Biology of the Cell
- Discipline: Cell biology
- Language: English
- Edited by: René-Marc Mège

Publication details
- Former names: Journal de Microscopie (1962–1974); Journal de Microscopie et de Biologie Cellulaire (1975–1976); Biologie Cellulaire (1977–1980); Biology of the Cell (1981–present)
- History: 1962–present
- Publisher: Wiley-Blackwell on behalf of the Société Française des Microscopies and the Société de Biologie Cellulaire de France
- Frequency: Monthly
- Open access: After 12 months
- Impact factor: 3.506 (2009)

Standard abbreviations
- ISO 4: Biol. Cell

Indexing
- ISSN: 0248-4900 (print) 1768-322X (web)

Links
- Journal homepage;

= Biology of the Cell =

Biology of the Cell is a peer-reviewed scientific journal in the field of cell biology, cell physiology, and molecular biology of animal and plant cells, microorganisms and protists. Topics covered include development, neurobiology, and immunology, as well as theoretical or biophysical modelling.

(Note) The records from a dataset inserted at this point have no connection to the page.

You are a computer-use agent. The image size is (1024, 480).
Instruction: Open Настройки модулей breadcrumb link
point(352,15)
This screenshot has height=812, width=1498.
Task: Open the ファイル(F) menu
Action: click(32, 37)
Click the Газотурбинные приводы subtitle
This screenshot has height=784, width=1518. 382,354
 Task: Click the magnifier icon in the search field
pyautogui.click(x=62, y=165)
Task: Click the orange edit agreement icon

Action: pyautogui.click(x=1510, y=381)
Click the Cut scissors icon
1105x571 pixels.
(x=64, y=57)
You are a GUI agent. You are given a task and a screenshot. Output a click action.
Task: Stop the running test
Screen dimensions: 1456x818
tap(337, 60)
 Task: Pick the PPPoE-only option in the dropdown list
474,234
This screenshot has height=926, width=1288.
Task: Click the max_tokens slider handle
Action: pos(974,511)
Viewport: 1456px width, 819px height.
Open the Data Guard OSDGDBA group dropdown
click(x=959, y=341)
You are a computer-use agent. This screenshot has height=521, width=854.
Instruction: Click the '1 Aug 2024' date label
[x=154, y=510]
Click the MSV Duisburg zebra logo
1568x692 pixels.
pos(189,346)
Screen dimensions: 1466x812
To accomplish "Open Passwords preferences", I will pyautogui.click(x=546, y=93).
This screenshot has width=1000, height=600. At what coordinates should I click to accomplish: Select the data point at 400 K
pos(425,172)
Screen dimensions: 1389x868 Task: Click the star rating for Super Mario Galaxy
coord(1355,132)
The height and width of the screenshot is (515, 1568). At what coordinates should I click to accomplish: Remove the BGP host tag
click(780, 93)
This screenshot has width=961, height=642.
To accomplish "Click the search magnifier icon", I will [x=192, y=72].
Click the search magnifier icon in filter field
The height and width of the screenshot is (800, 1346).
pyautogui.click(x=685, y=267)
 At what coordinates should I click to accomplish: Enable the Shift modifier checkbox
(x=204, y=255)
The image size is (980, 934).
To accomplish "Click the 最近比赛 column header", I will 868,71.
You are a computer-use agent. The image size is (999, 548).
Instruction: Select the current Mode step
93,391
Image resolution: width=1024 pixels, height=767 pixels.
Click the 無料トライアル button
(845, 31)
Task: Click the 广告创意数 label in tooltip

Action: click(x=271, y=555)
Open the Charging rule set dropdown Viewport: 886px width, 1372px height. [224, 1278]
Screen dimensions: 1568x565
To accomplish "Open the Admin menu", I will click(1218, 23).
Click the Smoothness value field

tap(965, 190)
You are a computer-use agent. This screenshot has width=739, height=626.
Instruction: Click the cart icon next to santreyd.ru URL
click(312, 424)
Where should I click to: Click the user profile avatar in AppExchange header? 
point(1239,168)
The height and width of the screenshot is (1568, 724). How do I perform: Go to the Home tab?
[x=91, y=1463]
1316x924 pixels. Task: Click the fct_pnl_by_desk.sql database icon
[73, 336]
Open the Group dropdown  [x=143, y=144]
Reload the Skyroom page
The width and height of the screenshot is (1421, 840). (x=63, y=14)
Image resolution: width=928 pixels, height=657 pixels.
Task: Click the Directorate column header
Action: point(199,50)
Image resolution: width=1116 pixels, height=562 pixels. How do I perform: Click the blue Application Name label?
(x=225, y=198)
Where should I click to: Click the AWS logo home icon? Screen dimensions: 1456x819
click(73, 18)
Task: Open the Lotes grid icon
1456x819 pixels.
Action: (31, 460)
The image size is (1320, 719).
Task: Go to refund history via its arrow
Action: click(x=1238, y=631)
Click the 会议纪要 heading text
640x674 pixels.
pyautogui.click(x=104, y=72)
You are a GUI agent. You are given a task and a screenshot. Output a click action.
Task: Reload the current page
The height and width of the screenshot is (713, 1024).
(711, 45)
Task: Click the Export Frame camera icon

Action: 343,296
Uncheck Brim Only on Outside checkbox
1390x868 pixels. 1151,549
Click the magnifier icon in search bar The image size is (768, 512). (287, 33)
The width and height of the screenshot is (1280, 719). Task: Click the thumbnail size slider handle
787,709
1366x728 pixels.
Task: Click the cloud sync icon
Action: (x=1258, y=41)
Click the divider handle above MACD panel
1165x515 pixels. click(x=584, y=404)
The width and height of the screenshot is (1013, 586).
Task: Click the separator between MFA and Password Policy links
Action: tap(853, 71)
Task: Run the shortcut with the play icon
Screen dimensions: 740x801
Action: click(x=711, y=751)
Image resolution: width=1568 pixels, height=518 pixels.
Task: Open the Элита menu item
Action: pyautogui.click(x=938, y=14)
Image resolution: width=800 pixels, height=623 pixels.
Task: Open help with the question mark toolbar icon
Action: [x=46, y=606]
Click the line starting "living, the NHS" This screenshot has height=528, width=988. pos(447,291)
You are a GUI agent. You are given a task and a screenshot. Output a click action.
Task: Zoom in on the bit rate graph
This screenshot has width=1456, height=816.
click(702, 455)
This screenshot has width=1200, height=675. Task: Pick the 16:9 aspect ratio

The journal is currently published monthly by Wiley-Blackwell on behalf of the Société Française des Microscopies and the Société de Biologie Cellulaire de France.

== History ==
The journal first appeared in 1962 and was originally titled Journal de Microscopie (1962–1974). In 1975 the journal was retitled Journal de Microscopie et de Biologie Cellulaire (1975–1976). It was later retitled Biologie Cellulaire (1977–1980), becoming Biology of the Cell in 1981.

Articles were originally published in either English or French, with summaries in both languages.

== Modern journal ==
Content from 1988 is available online in PDF format, with papers from 2005 also being available in HTML, and from 2006 in an enhanced full-text format.

The journal's 2014 impact factor was 3.506. Biology of the Cell is indexed by BIOBASE, BIOSIS, CAB International, Cambridge Scientific Abstracts, Chemical Abstracts Service, Current Contents/Life Sciences, EMBASE/Excerpta Medica, MEDLINE/Index Medicus, and ProQuest Information and Learning

Articles are primarily research and reviews. Themed series on specific topics are scheduled. They were: Stem Cells (2005), RNA localization (2005), Aquaporins (2005), Synapses (2007), Cell Cycle and Cancer (2008), Microtubules, RNA regulation (2008), Microbiology and Cell Biology (2010), Cilia (2011), Endoplasmic Reticulum (2012), Epigenetics (2012), Post-Translational Modification and Virus Intracellular Trafficking (2012), Optogenetics (2014), Microvesicles and Exosomes (2015), Systems Cell Biology (2015), Translating Canceromics into function (2015).

The editor-in-chief of this journal is René-Marc Mège, a team leader at the Institut Jacques Monod. He was preceded by Thierry Galli (INSERM) who was editor from 2009 - 2017.